Well HierachicalTaxonomy has a Taxa property, which i'm using to get the Taxon I want as my "Root"

var categories = manager.GetTaxonomies<HierarchicalTaxonomy>().SingleOrDefault(x => x.Title == "Categories");

var mfTaxa = categories.Taxa.SingleOrDefault(x => x.Title == "MF" + mfNumber && x.Parent == null);

So now that I have that guy...I don't see a "Taxa" property on "mfTaxa".  It has parents properties, but no child properties (that I can see).

Posted by Community Admin on 05-Apr-2012 00:00

aha I gotcha now, and you're right there should be something in there to get a hierarchicaltaxon's taxa.

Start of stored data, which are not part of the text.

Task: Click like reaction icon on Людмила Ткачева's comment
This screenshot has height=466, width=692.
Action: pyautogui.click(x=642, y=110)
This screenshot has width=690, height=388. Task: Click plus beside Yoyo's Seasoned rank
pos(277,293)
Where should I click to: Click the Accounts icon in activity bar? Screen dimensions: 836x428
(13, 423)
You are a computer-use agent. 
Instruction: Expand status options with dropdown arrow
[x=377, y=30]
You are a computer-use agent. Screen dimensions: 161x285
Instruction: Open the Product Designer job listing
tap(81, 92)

Looking at the HierarchicalTaxon type in JustDecompile it appears there is a virtual property Subtaxa that appears to return what you want, but I can't figure out how to actually get access to it...

I've sent an email to the Sitefinity devs for more info on this property and if indeed this is even the way to get at it, I will report back as soon as I've got something for you, thanks for the feedback!

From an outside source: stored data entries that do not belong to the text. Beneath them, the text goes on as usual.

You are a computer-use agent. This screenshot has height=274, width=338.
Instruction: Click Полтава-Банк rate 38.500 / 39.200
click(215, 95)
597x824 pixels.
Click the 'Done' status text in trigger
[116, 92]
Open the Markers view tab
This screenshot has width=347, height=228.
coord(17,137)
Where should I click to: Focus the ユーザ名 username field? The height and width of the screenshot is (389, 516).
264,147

EDIT: in the meantime it occurs to me that you could use the taxonManager to grab an instance of the HiearchicalTaxonomy type instead, using that HiearachicalTaxon.Id. It's the long way around but might let you move forward until I hear back from the team.

hope this is helpful!

Posted by Community Admin on 05-Apr-2012 00:00

AH JOSH!  You struck the nail on the head...It needed a cast to HierarchicalTaxon!

var subunits = ((HierarchicalTaxon)mfTaxa).Subtaxa;

Thanks much...the documentation and summary notes make it seem like the Taxon object itself is both flat and Hierachical since it has a Parent property.

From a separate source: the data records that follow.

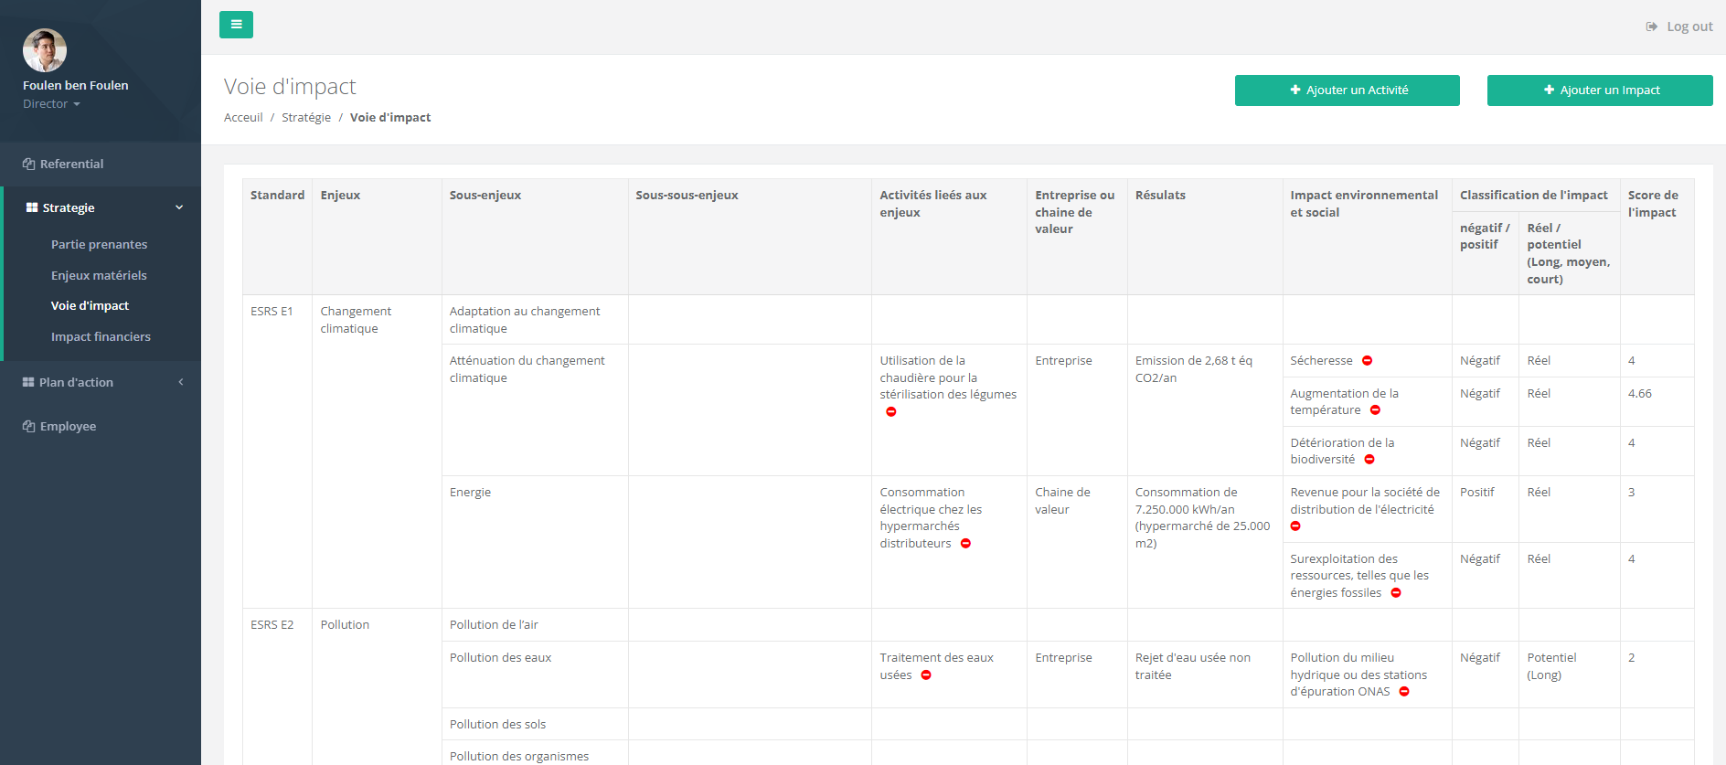Remove the Sécheresse impact entry
This screenshot has height=765, width=1726.
[x=1367, y=361]
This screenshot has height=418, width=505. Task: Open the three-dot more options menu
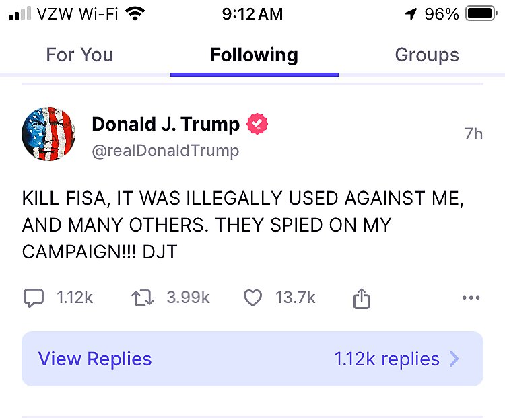[471, 298]
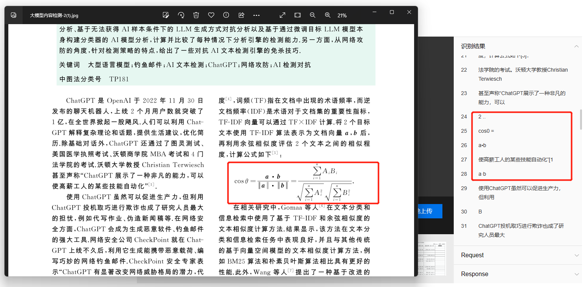Screen dimensions: 588x287
Task: Zoom in using the plus magnifier
Action: (328, 15)
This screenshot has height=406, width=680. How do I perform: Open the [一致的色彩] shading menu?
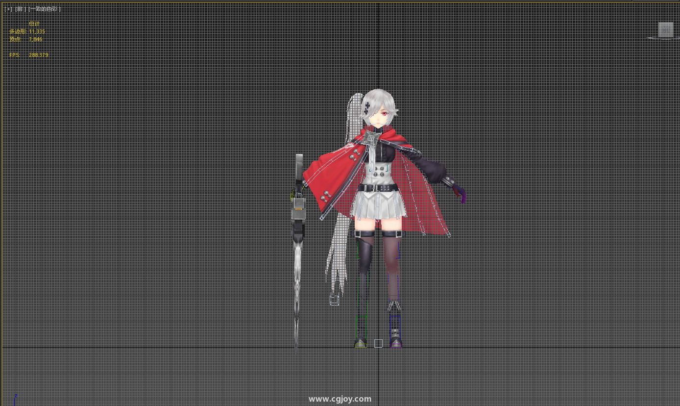click(45, 9)
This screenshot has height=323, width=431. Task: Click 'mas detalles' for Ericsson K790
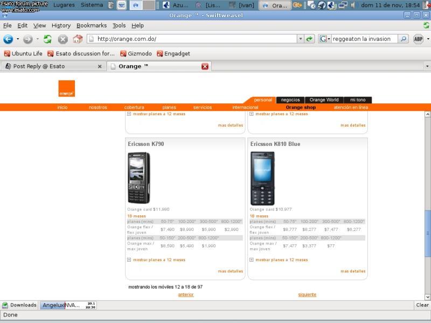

Posted by Community Admin on 05-Apr-2012 00:00

So knowing that now...I'd love it if you guys just PLOPPED this into the core SF code :)  This is super handy as an extension...

public static class TaxonExtensions
    public static IEnumerable<HierarchicalTaxon> FlattenHierarchy(this HierarchicalTaxon parent)
    
        foreach (HierarchicalTaxon control in parent.Subtaxa)
        
            yield return control;
            foreach (HierarchicalTaxon descendant in control.FlattenHierarchy())
            
                yield return descendant;
            
        
    

Posted by Community Admin on 05-Apr-2012 00:00

I'm glad you got it worked out! strangely enough, it occred to me to suggest that you cast the Taxon to HierarchicalTaxon but I kept getting compile errors that the cast was invalid.

Turns out I was accidentally trying to cast to HiearchicalTaxonomy instead of Taxon, but you figured that out anyway :)

Posted by Community Admin on 05-Apr-2012 00:00

Did you try the extension method?

Posted by Community Admin on 06-Apr-2012 00:00

Doesn't even need to BE an extension method actually...but if it could be included that would be awesome since it helps facilitate .Contains Linq queries.  We're just being totally ignored on the topic :)

(not by you clearly)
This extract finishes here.